The nature of good leadership

by The Editor


ARTICLE: What is the nature of good leadership? That is a question that has elicited a thousand answers. In the article below, I look at a few of the requisite traits. In particular, the central importance of a vision and its relationship to sacrifice: that a good leader understands, in order to progress from one state of affairs to another, they must be willing to sake something on that transition and that you can tell a great deal about a leader by the extent to which they are willing to do this.

The nature of good leadership

By: Gareth van Onselen


27 March 2012

To lead is overwhelmingly a dynamic idea. It implies movement – the ability effectively to oversee a progression from one state of affairs to another, always with advancement and betterment in mind. And yet, contrariwise, there are those who would argue its requirements primarily static. That it implies continuity, an ability to sustain the status quo. What does this disparity mean for the idea?

These two things are not mutually exclusive. All leaders will face moments when they are obliged to defend the status quo in the face of some regressive threat; but rarely is that situation permanent. More likely their primary challenge will be to ensure progress. In that situation it is the status quo that becomes a regressive threat, and to fight for its preservation is to ignore development and improvement.

Those leaders who recognise this fact are forward-looking and visionary. Those that do not, are retrogressive and uninspired. Both use the status quo as a yardstick, but the former does so to justify a better future, the latter to justify the here and now.

To fend off the future, one must blind the world to it. And so, very often, those leaders who would continuously defend that which is before their eyes turn to control and hegemony to achieve that end. That requires the imposition of set ideas, of uniformity and restraint because, for them, tomorrow is a threat – its ill-defined nature no guarantee of continued power and prestige.
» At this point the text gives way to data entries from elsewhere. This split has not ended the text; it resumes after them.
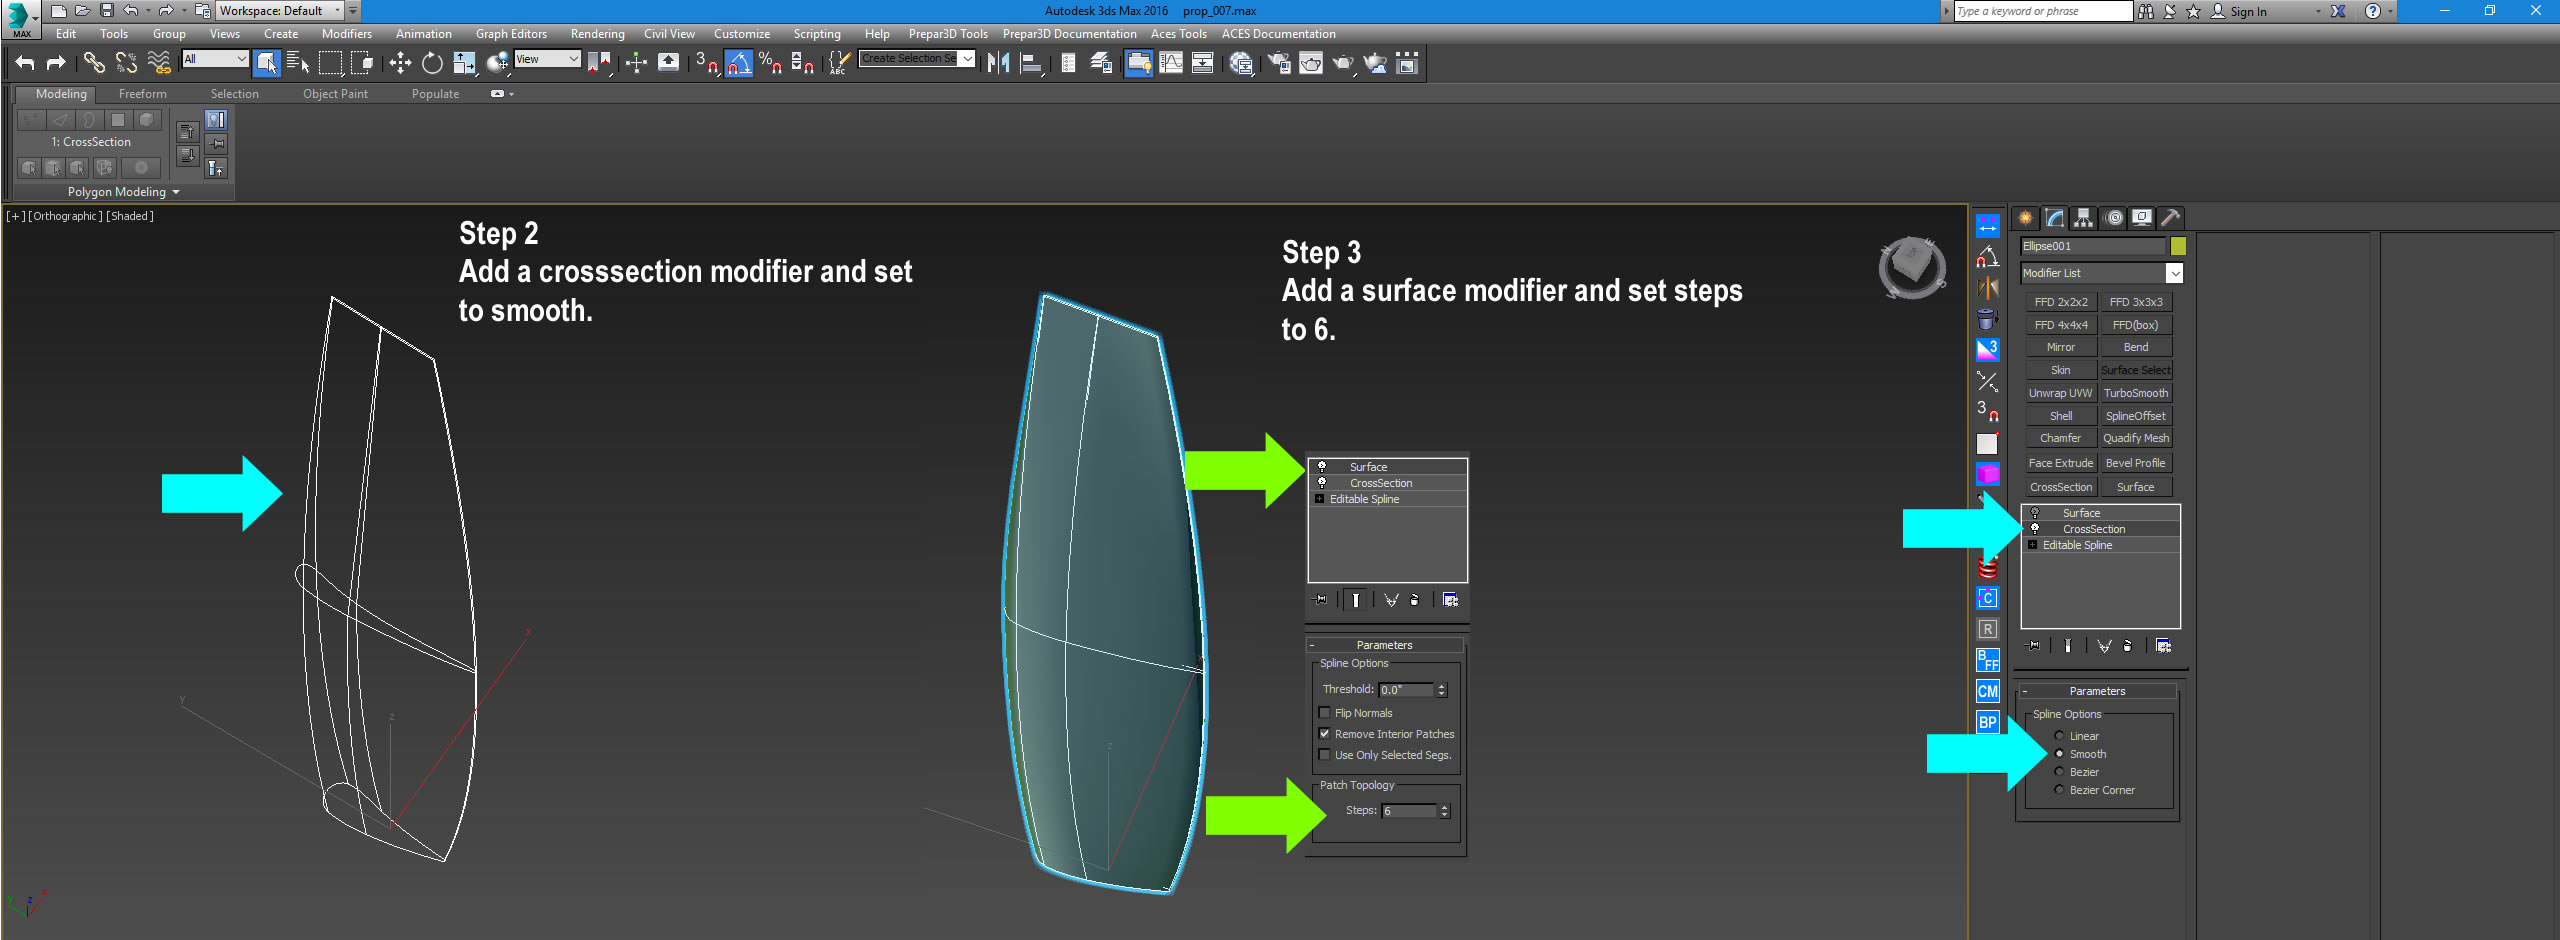Click the Ellipse001 object color swatch
Viewport: 2560px width, 940px height.
[2180, 247]
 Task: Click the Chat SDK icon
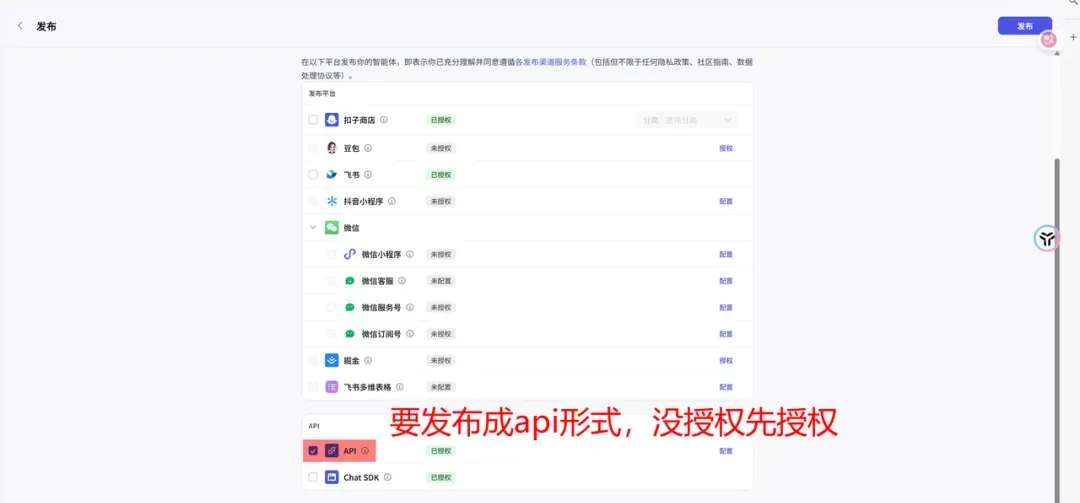[x=331, y=477]
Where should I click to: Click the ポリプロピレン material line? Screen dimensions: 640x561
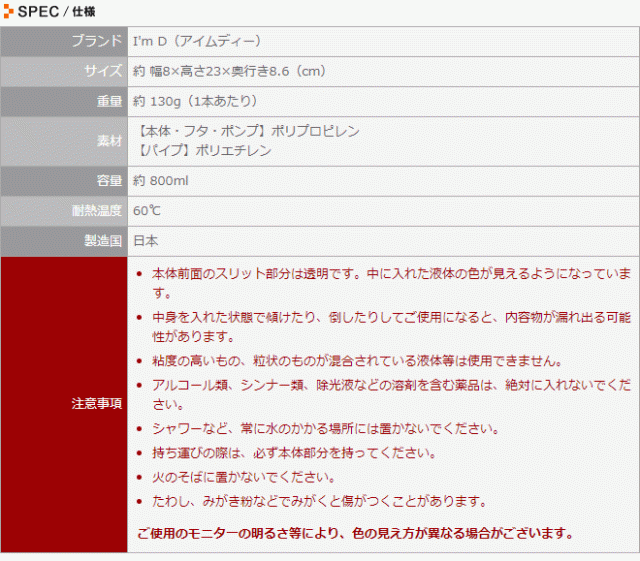(246, 131)
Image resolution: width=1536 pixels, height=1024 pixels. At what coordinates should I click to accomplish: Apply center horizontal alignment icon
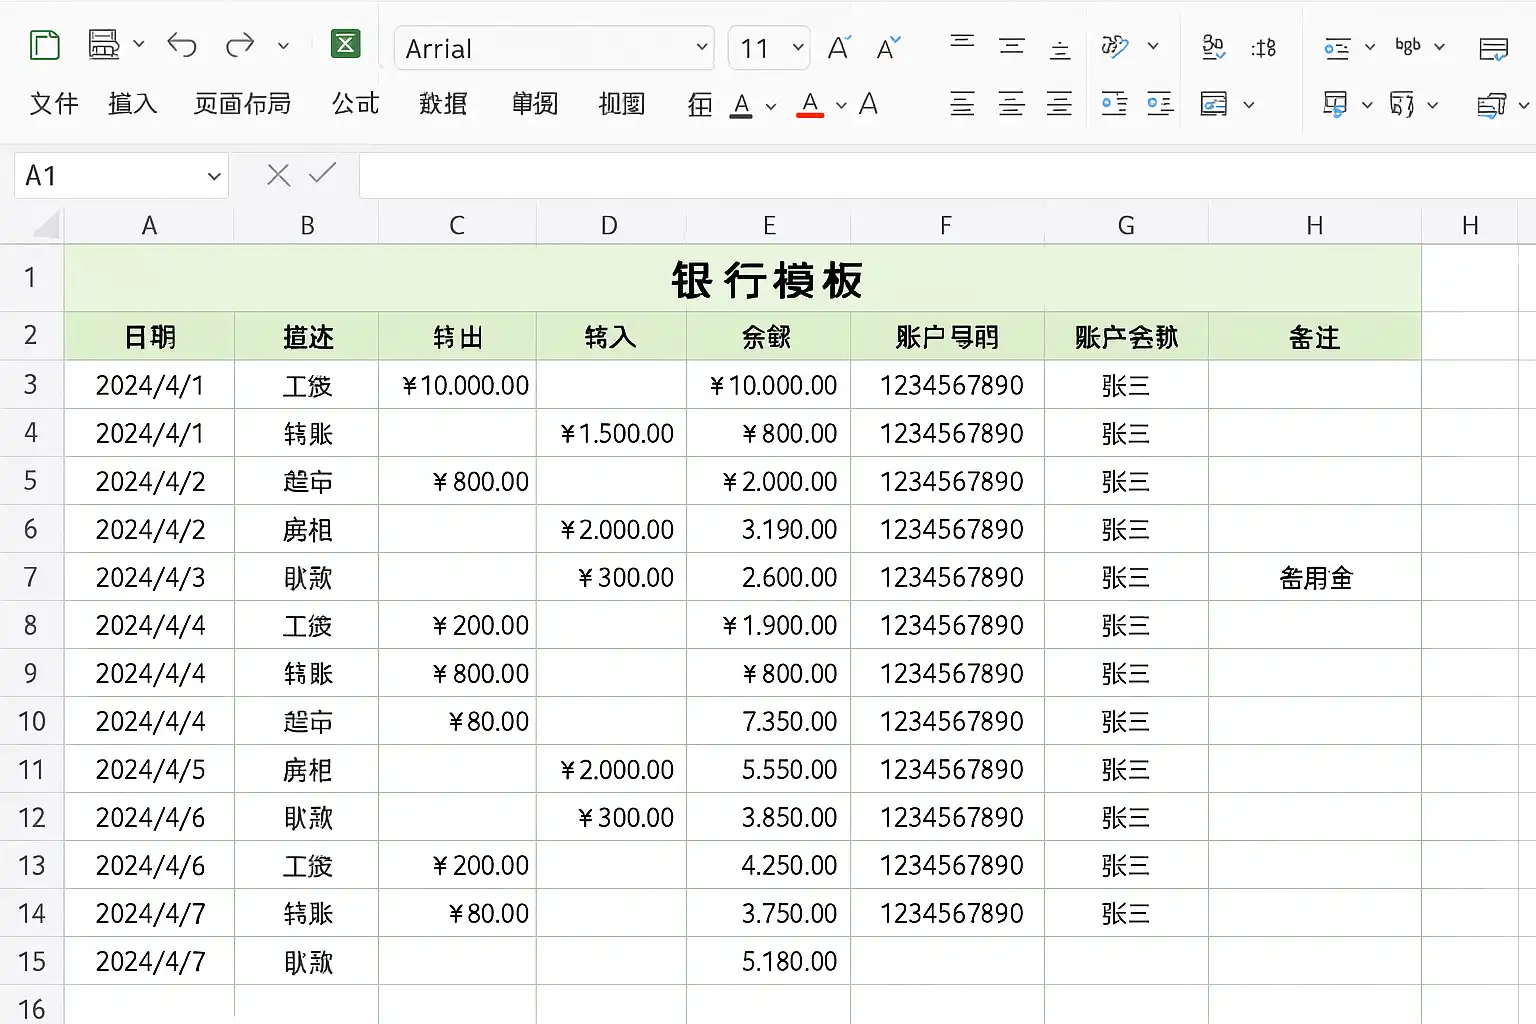pyautogui.click(x=1011, y=104)
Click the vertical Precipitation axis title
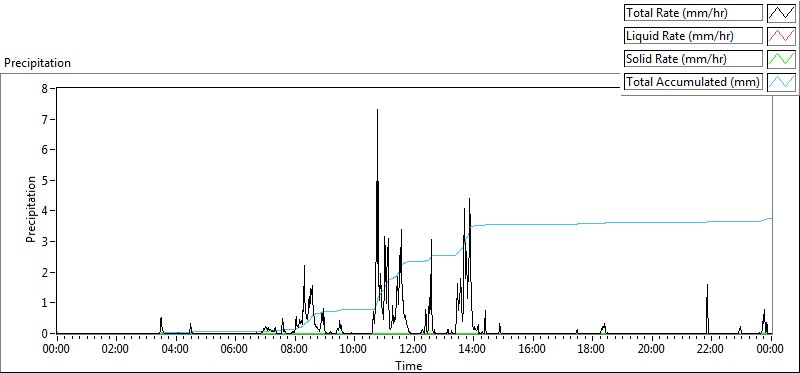The height and width of the screenshot is (373, 800). coord(31,209)
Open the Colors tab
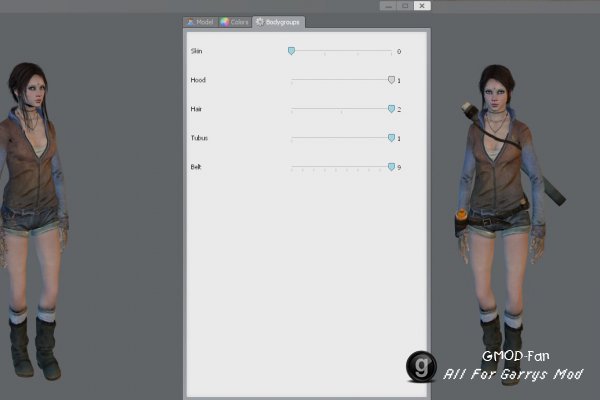Viewport: 600px width, 400px height. click(235, 22)
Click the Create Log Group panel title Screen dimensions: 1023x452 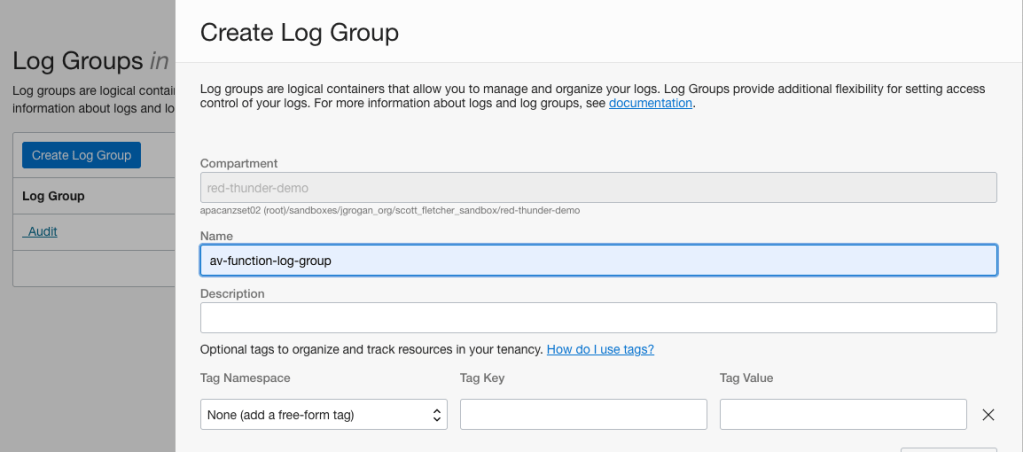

In contrast, a leader concerned with improving the human condition will embrace competition and all that it entails. For such a leader, the future is an opportunity: a chance to use their influence to better shape tomorrow (as opposed to shaping other people).

It becomes apparent, then, that much like respect, those leaders concerned with a brighter future are largely oblivious to the power they wield. Those concerned with the present, however, are acutely aware of their authority. The visionary are inspirational and admired because they deal in influence. The uninspired are domineering, feared or disliked, because they deal in control.

Investing faith in an unknown future is a risk, however carefully-mapped one’s strategy. And one can always tell one type of leader from another by their willingness to sacrifice their own standing in favour of what is right and good. Not so the other type. For them, their rise to power is the future – an objective in and of itself. Anything outside of that is dangerous, to be avoided, contained or subdued. This is a false kind of leadership, as its justification is inward-looking and its intention self-serving.

It is a helpful exercise to apply this simple test to any leader and ask the question: to what degree are they concerned with a better future and what chances are they willing to take to get there? You can be sure, if the chances are small and the future undefined, their business is not in your best interest.

And here is it worth looking at the words they use to define their purpose – the language of leadership. Does it evoke the past and avoid the future? Does it promote compromise and demote principle? Does it seek to appease or aspire to inspire? Does it encourage the safety of what we know and instill a fear in what we do not? Is it self-referential rather than selfless? Does it recommend control and defame competition?

A vision can tell you everything about a person – their attitudes and aptitude. But the lack of a vision can tell you only one thing definitively: the person concerned is not a leader. Ironically, the last to admit that will be those ostensible leaders themselves. But only until their power is entrenched absolutely, for then the farce serves no further purpose, because the future has been permanently established.